• _WYBRANY FRAGMENT_
Faryzeusz czy celnik?
W roku 2008 dane mi było wędrować w Polsce szlakiem św. Jakuba, który prowadzi do grobu św. Jakuba w Santiago de Compostela w Hiszpanii. Szlak (na chwilę obecną) zaczyna się w Olsztynie, potem idzie przez Toruń, Gniezno, Poznań, Głogów, Zgorzelec, Pragę, Konstancję, Szwajcarię (Genewę), Francję (Lyon) i przez północną Hiszpanię dochodzi do Santiago. We wspomnianym roku przeszedłem fragment tej drogi, z Gniezna do Zgorzelca, ponad 400 km, 16 dni. W drugim dniu pielgrzymowania - wobec słabego znakowania szlaku - znalazłem się w środku Puszczy Zielonka za Gnieznem. Każda ścieżka, którą wybierałem, okazywała się błędna. Było tylko jedno wyjście: modlić się o to, aby Bóg wskazał dobry kierunek. Zacząłem więc wołać do Boga przez wstawiennictwo św. Jakuba: Boże, ratuj! Św. Jakubie, pomóż! I... Bóg usłyszał modlitwę: posłał swoich aniołów w postaci dwóch mężczyzn, którzy pojawili się nagle, jak spod ziemi. Ale, gdy im się przypatrzyłem, to stwierdziłem, że ledwo trzymają pion - po prostu chwiali się na nogach - z pewnością nie po jednym kieliszku... I co? Prosiłem Boga: „Boże, spraw, żeby przynajmniej wskazali dobry kierunek, żebym z tej puszczy bezpiecznie wyszedł”. I wskazali - i wyszedłem. A, że owi aniołowie nie byli tego dnia w formie? Po prostu: takich aniołów Pan Bóg miał w tym momencie pod ręką. Jakich znalazł, takich posłał...

• _ZESTAWIENIE DANYCH_
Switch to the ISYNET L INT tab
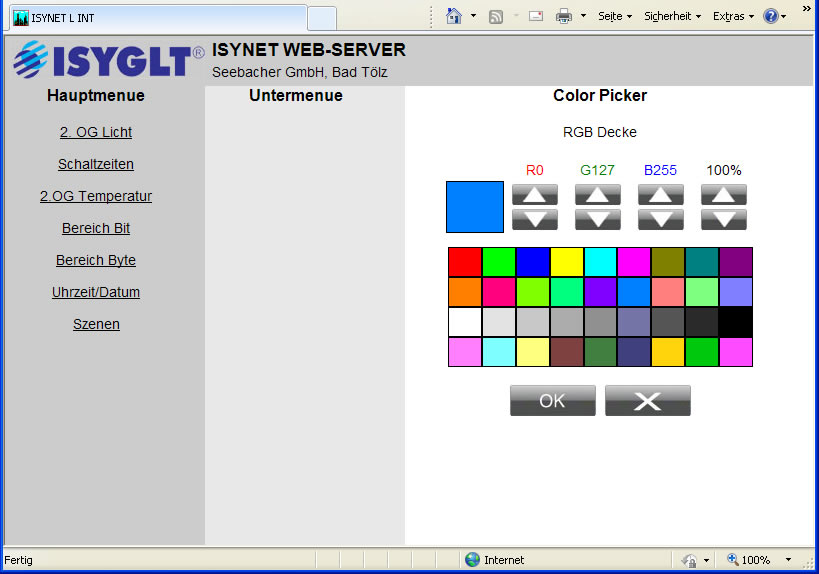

* * *

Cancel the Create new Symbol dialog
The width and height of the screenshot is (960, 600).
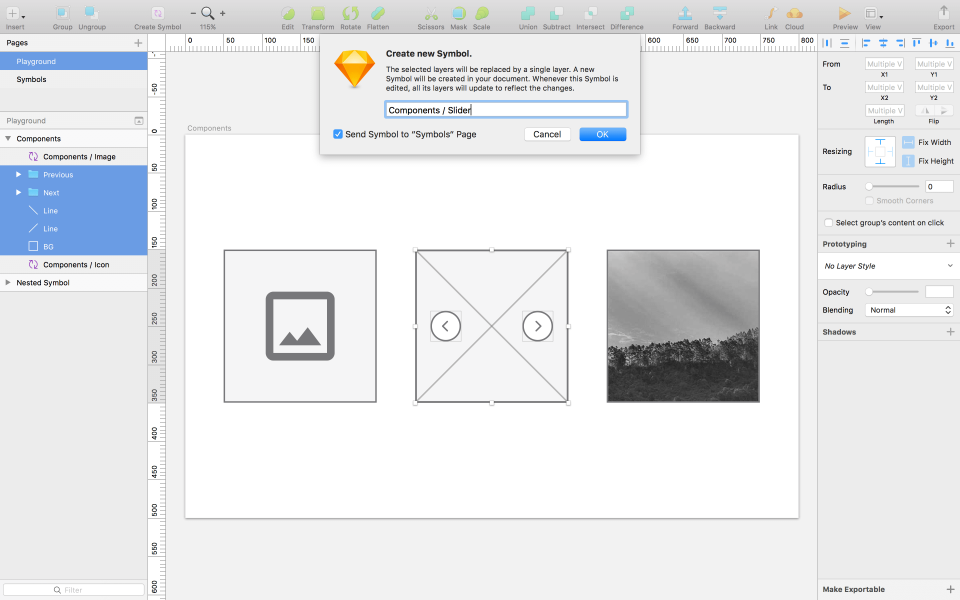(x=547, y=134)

• _ZADANIA DO WYKONANIA_
a. Ile dni zajęło przejście z Gniezna do Zgorzelca według fragmentu o pielgrzymce szlakiem św. Jakuba?
b. Przedstaw w formie krótkiej listy akapit fragmentu o pielgrzymce, który zaczyna się od słów „W roku 2008 dane mi było”, zachowując jego główne fakty.
c. Poprowadź dalej fragment o pielgrzymce szlakiem św. Jakuba, zaczynając od miejsca, w którym się kończy.
Dane są odrębnym materiałem, niezależnym od fragmentu.

• _LISTA ODPOWIEDZI_
a. 16 dni.

b.
- Szlak św. Jakuba prowadzi do grobu św. Jakuba w Santiago de Compostela w Hiszpanii.
- Obecnie zaczyna się w Olsztynie i biegnie przez Toruń, Gniezno, Poznań, Głogów, Zgorzelec, Pragę, Konstancję, Szwajcarię (Genewę), Francję (Lyon) i północną Hiszpanię.
- W 2008 roku autor przeszedł odcinek z Gniezna do Zgorzelca: ponad 400 km w 16 dni.
- Drugiego dnia, z powodu słabego oznakowania, zabłądził w Puszczy Zielonka za Gnieznem.
- Modlił się do Boga za wstawiennictwem św. Jakuba o wskazanie drogi.
- Nagle pojawiło się dwóch chwiejących się na nogach, nietrzeźwych mężczyzn.
- Wskazali dobry kierunek i autor bezpiecznie wyszedł z puszczy.
- Wniosek: Bóg posłał takich „aniołów”, jakich miał w tej chwili pod ręką.

c.
I albo człowiek zaufa Bogu, albo zginie. Oczywiście pięknie byłoby, gdyby to były śliczne białe anioły - ale nie - Bóg mówi nie tak, jak byśmy chcieli... Co tu jest ważne? Ważne jest to, aby te znaki widzieć. A kiedy człowiek widzi znaki? Wtedy, gdy ma serce otwarte na Boga.
A teraz zatrzymajmy się przy słowach dzisiejszej Ewangelii. Dwóch ludzi przyszło do świątyni. Faryzeusz i celnik. Pierwszy, w miejscu świętym, widział tylko siebie i swoją doskonałość. Drugi - celnik - widział Boga i swoją grzeszność. Obaj byli w świętym miejscu i obaj przyszli się modlić, ale tylko ten drugi widział Boga. Pierwszy - faryzeusz - był ślepy, choć czynił dużo dobrego. Pościł dwa razy w tygodniu, dzielił się pieniędzmi z innymi, bo dawał dziesięcinę, jego życie moralne było bez zarzutu. Niestety, okazało się, że to za mało... jego modlitwa nie została wysłuchana.
A kim był celnik? On Bogu nie mówił o dobrych uczynkach, nie mówił o swoich postach. Po prostu wołał: „Boże, miej litość dla mnie, grzesznika”. I został wysłuchany. Pan Jezus tak to uzasadnił: „Każdy bowiem, kto się wywyższa, będzie poniżony, a kto się uniża, będzie wywyższony”. Jak to rozumieć? Jaki jest klucz do postawy celnika?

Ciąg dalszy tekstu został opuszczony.